L’amélioration des relations est pourtant considérable, particulièrement au cours des trois dernières années, le symbole en étant la ratification du traité frontalier en décembre 2007, après une décennie de discussions. Ce traité, que Moscou présentait depuis de nombreuses années comme la condition sine qua non de la normalisation des relations bilatérales, intervient après une longue période d’amélioration du dialogue entre les deux pays. A cet égard, les visites du maire de Moscou Iouri Loujkov, du Patriarche Alexis II ou de l’ancien Premier ministre Mikhaïl Fradkov sont révélatrices d’un changement d’attitude de la part de la Russie, pour qui les principaux décideurs politiques et économiques de Lettonie sont tous devenus des interlocuteurs valables, et de la part de la Lettonie, dont les principaux décideurs ont compris qu’une opposition frontale avec la Russie était vaine.

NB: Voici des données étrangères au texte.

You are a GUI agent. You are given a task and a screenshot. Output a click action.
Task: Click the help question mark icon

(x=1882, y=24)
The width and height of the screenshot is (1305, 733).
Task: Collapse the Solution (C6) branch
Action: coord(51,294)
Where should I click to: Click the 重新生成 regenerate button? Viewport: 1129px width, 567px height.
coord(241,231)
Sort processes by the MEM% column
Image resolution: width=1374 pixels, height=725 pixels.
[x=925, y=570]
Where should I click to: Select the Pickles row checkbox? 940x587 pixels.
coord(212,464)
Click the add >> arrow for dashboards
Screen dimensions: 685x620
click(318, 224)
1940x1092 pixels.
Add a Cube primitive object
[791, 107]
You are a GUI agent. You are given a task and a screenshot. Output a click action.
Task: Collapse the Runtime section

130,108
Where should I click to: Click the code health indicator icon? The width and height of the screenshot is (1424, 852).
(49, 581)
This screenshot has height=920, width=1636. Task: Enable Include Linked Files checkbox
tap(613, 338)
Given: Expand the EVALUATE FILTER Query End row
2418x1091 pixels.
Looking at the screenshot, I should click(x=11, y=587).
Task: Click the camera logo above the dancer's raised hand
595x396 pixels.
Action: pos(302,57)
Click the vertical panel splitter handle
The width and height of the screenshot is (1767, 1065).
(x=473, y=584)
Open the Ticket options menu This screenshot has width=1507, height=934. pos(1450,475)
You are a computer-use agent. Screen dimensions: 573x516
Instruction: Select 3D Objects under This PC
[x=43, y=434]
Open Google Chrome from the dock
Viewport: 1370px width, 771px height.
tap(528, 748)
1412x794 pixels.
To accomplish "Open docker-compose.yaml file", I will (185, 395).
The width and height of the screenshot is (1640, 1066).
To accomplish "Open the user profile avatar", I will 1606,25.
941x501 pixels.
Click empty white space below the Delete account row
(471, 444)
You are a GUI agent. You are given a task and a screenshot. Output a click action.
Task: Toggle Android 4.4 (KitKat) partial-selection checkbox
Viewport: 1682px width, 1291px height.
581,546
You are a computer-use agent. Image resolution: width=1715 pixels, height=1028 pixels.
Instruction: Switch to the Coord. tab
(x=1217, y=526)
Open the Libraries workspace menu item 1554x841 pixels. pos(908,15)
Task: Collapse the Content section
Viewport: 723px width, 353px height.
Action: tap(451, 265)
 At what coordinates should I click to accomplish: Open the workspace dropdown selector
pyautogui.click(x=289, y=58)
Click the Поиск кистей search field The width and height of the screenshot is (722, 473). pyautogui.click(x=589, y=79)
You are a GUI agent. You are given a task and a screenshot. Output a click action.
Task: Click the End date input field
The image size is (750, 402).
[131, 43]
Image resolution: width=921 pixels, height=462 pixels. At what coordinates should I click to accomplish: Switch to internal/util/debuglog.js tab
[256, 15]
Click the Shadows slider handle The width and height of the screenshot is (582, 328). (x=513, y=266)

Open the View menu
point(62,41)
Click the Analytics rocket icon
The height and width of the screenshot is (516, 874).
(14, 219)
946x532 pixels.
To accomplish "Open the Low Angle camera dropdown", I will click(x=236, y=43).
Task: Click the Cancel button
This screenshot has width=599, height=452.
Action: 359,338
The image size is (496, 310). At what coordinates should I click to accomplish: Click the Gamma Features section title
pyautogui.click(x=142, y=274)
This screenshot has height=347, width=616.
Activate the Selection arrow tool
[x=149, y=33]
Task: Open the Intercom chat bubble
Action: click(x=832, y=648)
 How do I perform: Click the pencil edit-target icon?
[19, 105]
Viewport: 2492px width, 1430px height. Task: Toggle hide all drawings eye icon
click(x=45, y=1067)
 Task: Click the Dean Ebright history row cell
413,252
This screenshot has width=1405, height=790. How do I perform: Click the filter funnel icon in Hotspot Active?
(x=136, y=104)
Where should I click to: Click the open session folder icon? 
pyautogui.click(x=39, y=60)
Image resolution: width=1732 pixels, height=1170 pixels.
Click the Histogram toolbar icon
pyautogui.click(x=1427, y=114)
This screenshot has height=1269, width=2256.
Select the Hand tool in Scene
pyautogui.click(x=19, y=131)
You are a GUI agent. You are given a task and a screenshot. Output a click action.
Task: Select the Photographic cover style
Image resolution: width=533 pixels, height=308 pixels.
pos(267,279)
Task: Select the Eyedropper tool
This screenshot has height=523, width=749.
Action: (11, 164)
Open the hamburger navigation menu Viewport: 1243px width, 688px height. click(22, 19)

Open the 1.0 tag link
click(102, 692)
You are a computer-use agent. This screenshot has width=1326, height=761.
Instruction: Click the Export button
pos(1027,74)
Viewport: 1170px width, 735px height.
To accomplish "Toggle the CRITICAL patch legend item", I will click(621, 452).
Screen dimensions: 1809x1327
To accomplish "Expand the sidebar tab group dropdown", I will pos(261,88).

Ainsi, si Vaira Vike-Freiberga a été vue par certains uniquement comme une représentante des Lettons de l’exil, elle s’est distinguée par des positions différentes de ses homologues lituanien et estonien, ne rompant jamais le dialogue avec la Russie, en témoigne sa présence le 9 mai 2005 à Moscou, mais aussi agissant en régulateur face aux velléités radicales des Lettons les plus nationalistes, bloquant notamment un texte passé à la Saeima (Parlement letton) et ouvertement discriminant à l’égard des russophones. Son successeur, Valdis Zatlers, s’exprimant en russe face aux journalistes contrairement à Vaira Vike-Freiberga qui ne parlait pas le russe, marque le retour aux affaires entamé par les Lettons ayant vécu sous le régime soviétique(alors que les Lettons revenus d'exil avaient eu un poids important dans la politiques des années 1990), davantage soucieux que les Lettons de l’exil de bonnes relations avec la Russie, notamment sur le plan économique.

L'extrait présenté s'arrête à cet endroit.